Aachener Debatte: Wie fair ist die neue EU-Asylpolitik ab 2026?
Aachener Debatte: Wie fair ist die neue EU-Asylpolitik ab 2026?
Öffentliche Diskussion zur EU-Grenz- und Asylpolitik am 16. Juli in Aachen
Am 16. Juli findet in Aachen eine öffentliche Diskussion über die Grenz- und Asylpolitik der EU statt. Der Politikwissenschaftler Siebo Janssen wird die Veranstaltung leiten, die sich mit den laufenden Reformen und den Herausforderungen für den Block befasst. Die Debatte erfolgt zu einem Zeitpunkt, an dem die EU ein neues Asylsystem aushandelt, das 2026 in Kraft treten soll.
Organisiert wird die Veranstaltung von EUROPE DIRECT Aachen, dem Europäischen Klassenzimmer der Route Charlemagne und der Bischöflichen Akademie Aachen. Sie findet im Grashaus statt und wird zusätzlich per Livestream übertragen, um eine breitere Öffentlichkeit zu erreichen. Die Teilnahme ist kostenlos, eine Anmeldung über die Website Europa-Dienstag jedoch erforderlich.
Das neue EU-Asylsystem, bekannt als GEAS (Gemeinsames Europäisches Asylsystem), sieht vor, dass Grenzstaaten wie Italien und Griechenland Teile der Asylanträge bereits an den Außengrenzen bearbeiten müssen. Experten, darunter der Sachverständigenrat für Integration und Migration in Deutschland, betonen, dass wohlhabendere Mitgliedstaaten die Verantwortung teilen müssten, statt die Last allein den Grenzländern zu überlassen. Gleichzeitig hat sich die politische Landschaft in Europa nach rechts verschoben, was die Asyl- und Grenzpolitik noch stärker polarisiert.

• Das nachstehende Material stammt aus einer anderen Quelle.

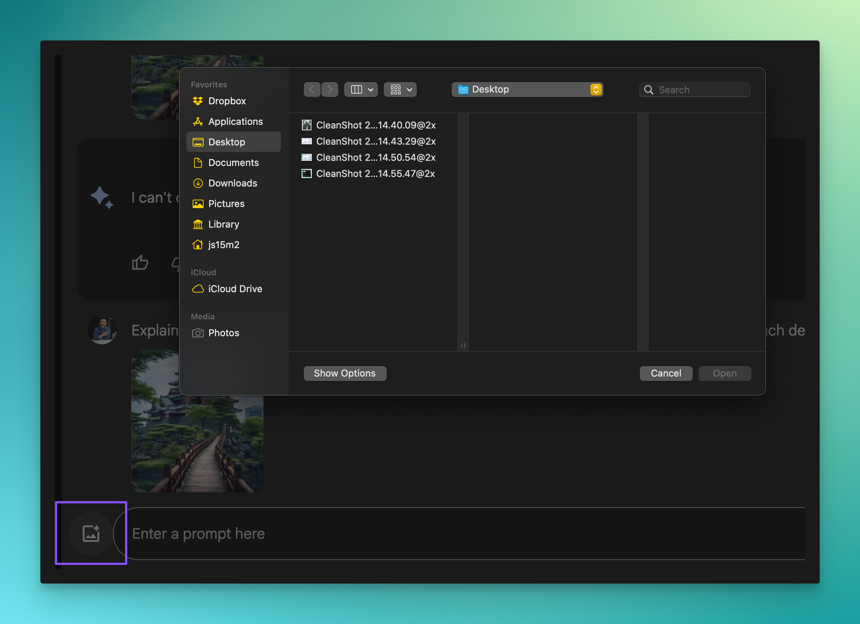
Task: Open the Downloads folder in sidebar
Action: coord(232,183)
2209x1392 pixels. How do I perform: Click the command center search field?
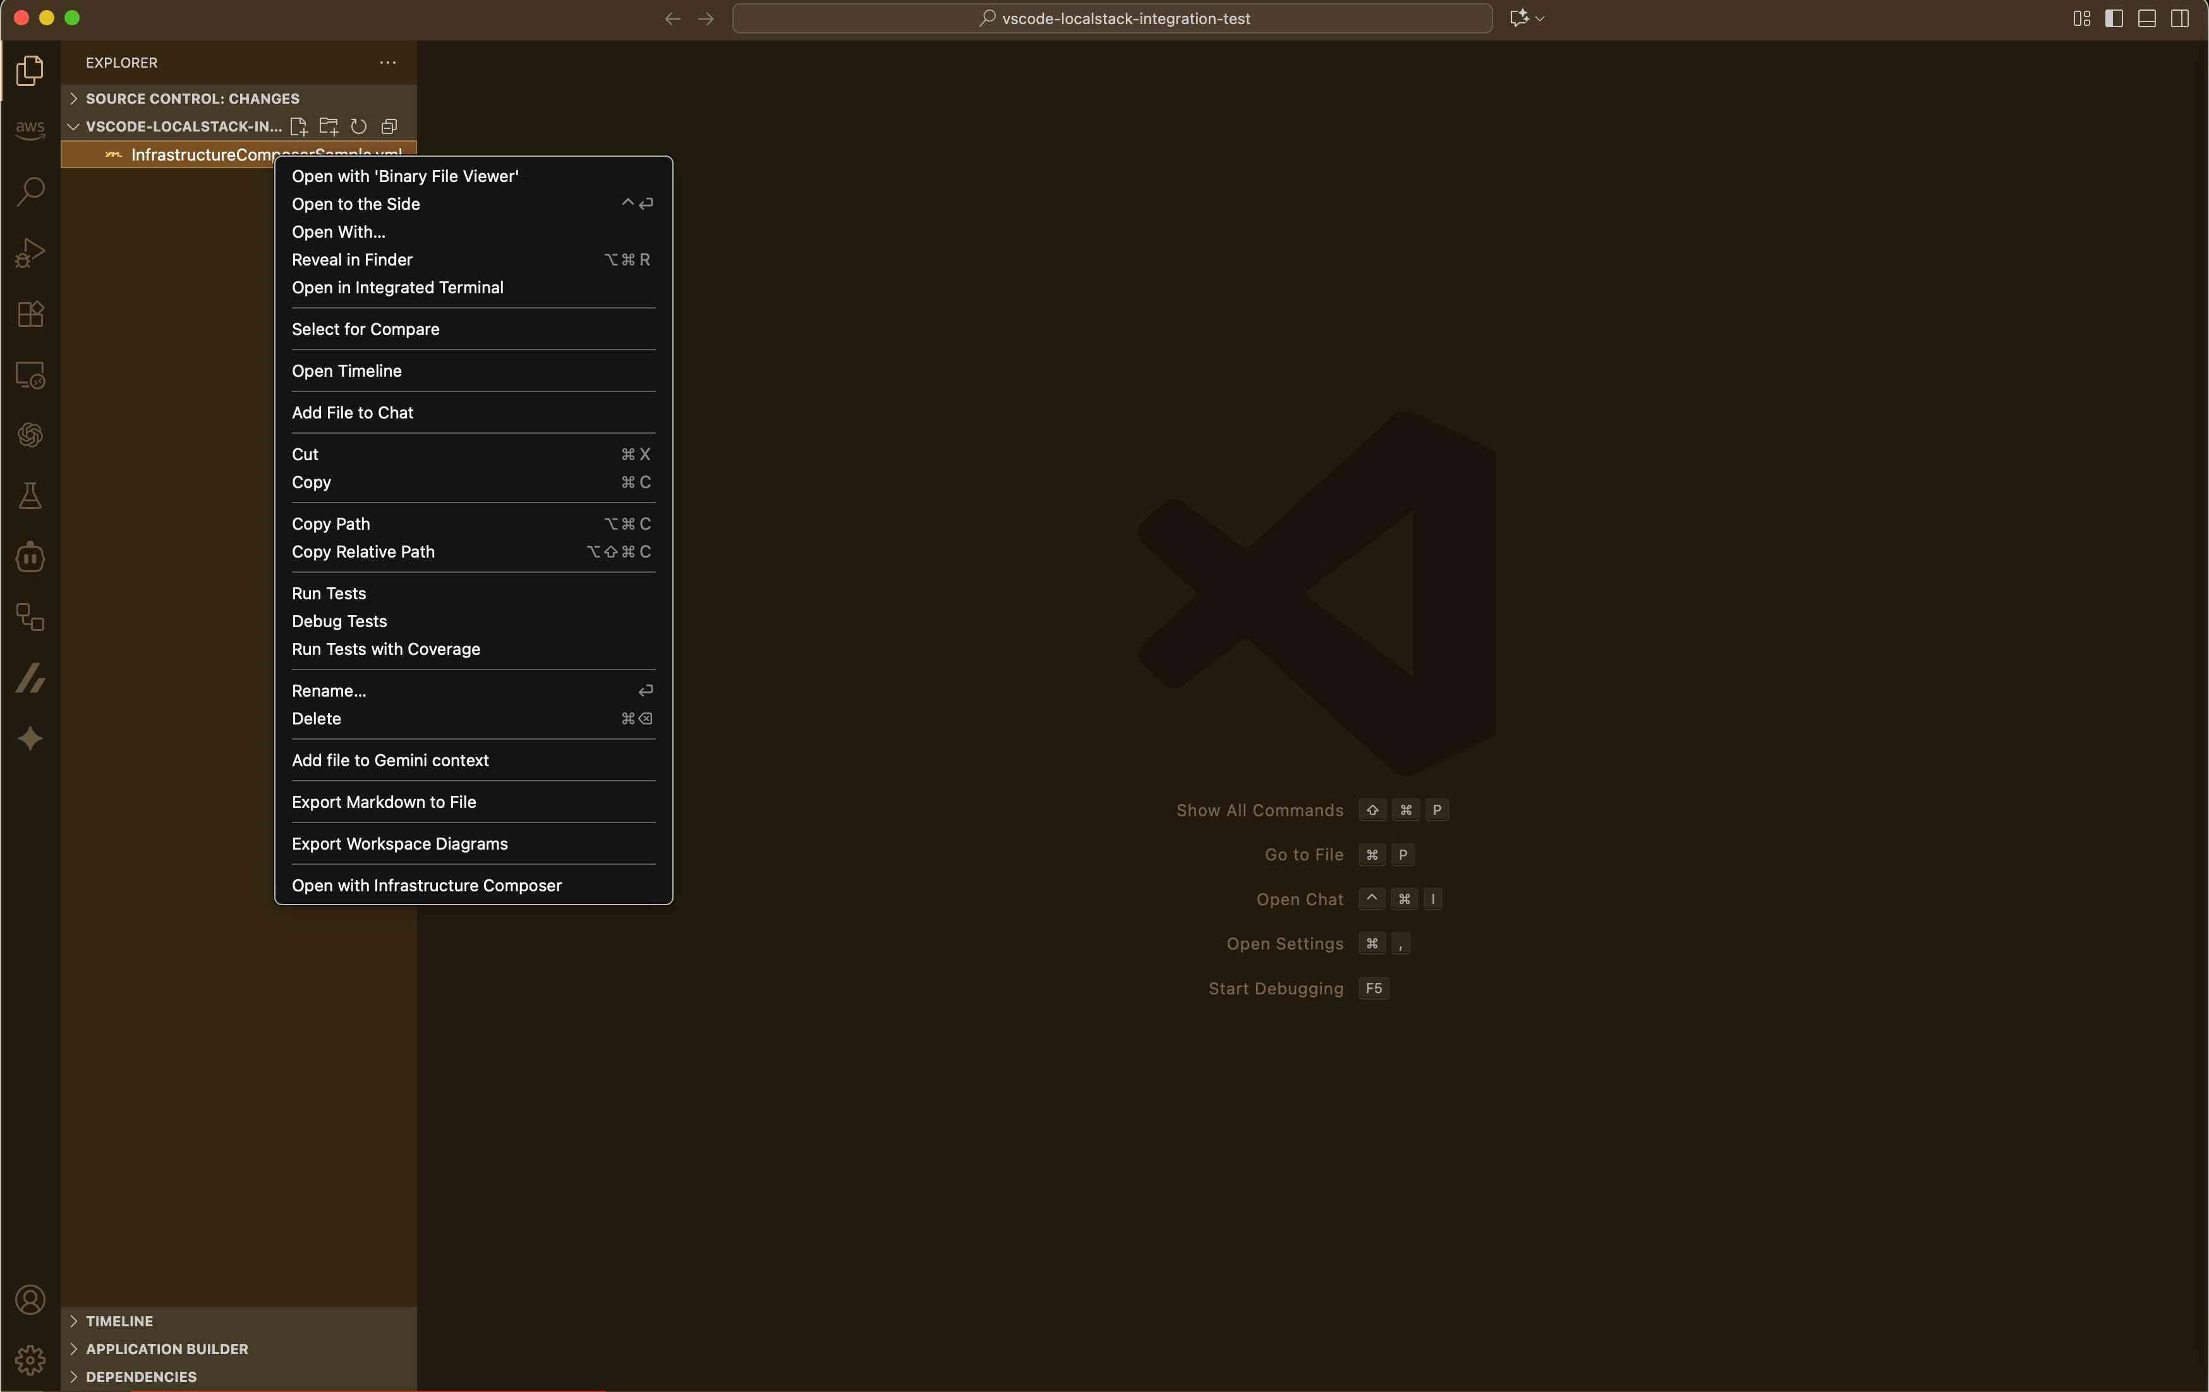[x=1112, y=18]

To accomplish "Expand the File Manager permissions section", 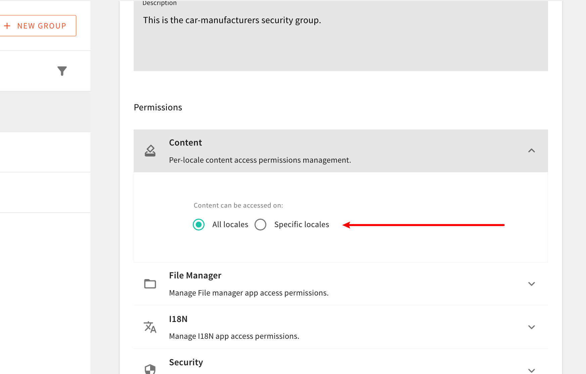I will pyautogui.click(x=532, y=284).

Die Aachen-Veranstaltung fällt in eine entscheidende Phase der EU-Migrationspolitik. Angesichts der anstehenden Reformen ab 2026 soll die Diskussion klären, wie die Mitgliedstaaten gemeinsame Verantwortung übernehmen können. Die Organisatoren erwarten, dass sowohl die praktischen Herausforderungen als auch die politischen Spannungen rund um das Thema deutlich werden.